=== Listed entries ===

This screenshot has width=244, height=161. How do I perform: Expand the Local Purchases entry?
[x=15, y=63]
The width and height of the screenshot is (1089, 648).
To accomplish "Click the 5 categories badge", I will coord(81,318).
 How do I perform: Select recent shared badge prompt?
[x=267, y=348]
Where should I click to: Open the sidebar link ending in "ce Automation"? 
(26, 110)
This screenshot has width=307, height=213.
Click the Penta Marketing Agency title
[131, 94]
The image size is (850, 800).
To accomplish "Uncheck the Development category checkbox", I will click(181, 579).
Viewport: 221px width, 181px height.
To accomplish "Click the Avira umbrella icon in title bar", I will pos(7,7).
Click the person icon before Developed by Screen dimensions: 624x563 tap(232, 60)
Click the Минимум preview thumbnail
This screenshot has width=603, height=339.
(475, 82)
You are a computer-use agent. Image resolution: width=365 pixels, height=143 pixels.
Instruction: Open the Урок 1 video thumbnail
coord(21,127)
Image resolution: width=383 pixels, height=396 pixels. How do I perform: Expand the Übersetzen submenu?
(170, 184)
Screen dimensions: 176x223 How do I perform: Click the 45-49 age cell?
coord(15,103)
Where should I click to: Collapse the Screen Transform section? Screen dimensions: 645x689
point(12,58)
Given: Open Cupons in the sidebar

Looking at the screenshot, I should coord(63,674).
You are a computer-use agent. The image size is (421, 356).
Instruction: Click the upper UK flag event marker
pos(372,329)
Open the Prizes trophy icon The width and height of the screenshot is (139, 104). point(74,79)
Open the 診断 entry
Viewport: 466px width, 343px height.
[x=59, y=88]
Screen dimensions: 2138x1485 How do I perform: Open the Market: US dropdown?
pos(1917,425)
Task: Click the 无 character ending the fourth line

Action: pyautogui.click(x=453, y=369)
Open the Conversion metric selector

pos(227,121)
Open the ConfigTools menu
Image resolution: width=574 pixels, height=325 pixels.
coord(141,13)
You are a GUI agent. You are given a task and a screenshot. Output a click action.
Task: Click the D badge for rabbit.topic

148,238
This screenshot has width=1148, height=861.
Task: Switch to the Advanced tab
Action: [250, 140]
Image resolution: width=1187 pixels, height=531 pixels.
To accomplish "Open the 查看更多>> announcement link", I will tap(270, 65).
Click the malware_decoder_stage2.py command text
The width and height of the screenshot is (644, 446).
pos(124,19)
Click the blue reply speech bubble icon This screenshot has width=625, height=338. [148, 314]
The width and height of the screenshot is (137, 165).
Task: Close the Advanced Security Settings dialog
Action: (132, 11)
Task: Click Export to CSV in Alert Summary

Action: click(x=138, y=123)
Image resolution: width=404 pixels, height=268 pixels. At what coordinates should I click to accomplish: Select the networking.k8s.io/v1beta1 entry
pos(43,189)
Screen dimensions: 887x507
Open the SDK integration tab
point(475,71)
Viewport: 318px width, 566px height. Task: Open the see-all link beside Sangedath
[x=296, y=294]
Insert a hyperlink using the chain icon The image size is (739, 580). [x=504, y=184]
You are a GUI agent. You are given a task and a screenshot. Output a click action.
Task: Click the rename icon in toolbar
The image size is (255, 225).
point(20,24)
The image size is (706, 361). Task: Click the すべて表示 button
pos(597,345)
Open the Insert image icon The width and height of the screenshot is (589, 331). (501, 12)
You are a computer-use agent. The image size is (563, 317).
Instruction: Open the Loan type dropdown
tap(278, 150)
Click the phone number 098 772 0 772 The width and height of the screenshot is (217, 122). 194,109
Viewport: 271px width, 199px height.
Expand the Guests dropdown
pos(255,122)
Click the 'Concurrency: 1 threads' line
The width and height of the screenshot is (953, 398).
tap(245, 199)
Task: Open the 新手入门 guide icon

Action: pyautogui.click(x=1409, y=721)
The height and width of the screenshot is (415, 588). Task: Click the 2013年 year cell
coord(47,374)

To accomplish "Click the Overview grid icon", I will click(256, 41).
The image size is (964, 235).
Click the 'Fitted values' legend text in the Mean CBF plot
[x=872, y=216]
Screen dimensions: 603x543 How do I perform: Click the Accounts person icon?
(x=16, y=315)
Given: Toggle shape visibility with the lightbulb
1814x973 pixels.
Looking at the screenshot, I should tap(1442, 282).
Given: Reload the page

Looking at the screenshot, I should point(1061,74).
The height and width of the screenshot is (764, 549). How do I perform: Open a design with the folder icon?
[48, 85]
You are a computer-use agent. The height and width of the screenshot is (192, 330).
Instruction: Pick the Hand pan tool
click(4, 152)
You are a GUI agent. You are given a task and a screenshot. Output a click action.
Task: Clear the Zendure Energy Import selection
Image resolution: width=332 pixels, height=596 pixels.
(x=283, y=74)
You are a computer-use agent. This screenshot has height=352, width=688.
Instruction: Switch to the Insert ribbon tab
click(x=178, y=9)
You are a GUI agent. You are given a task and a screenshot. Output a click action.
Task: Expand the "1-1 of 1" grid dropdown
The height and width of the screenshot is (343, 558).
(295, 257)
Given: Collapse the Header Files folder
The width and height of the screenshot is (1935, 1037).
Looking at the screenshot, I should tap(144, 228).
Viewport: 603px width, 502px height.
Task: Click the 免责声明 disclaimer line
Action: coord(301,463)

===

● **Task to complete**:
Rewrite the lines starting at the one containing "Task: Open the 新手入门 guide icon" and ending at the one containing "[x=872, y=216]" as a two-column CSV with the columns instruction and response. Give one row for each request, with its text and its answer each in a single quoted field and any line breaks replaced by spaces.

● **Answer to this exercise**:
instruction,response
"Task: Open the 新手入门 guide icon","Action: pyautogui.click(x=1409, y=721)"
"The height and width of the screenshot is (415, 588). Task: Click the 2013年 year cell","coord(47,374)"
"To accomplish ""Click the Overview grid icon"",","I will click(256, 41)."
"The image size is (964, 235). Click the 'Fitted values' legend text in the Mean CBF plot","[x=872, y=216]"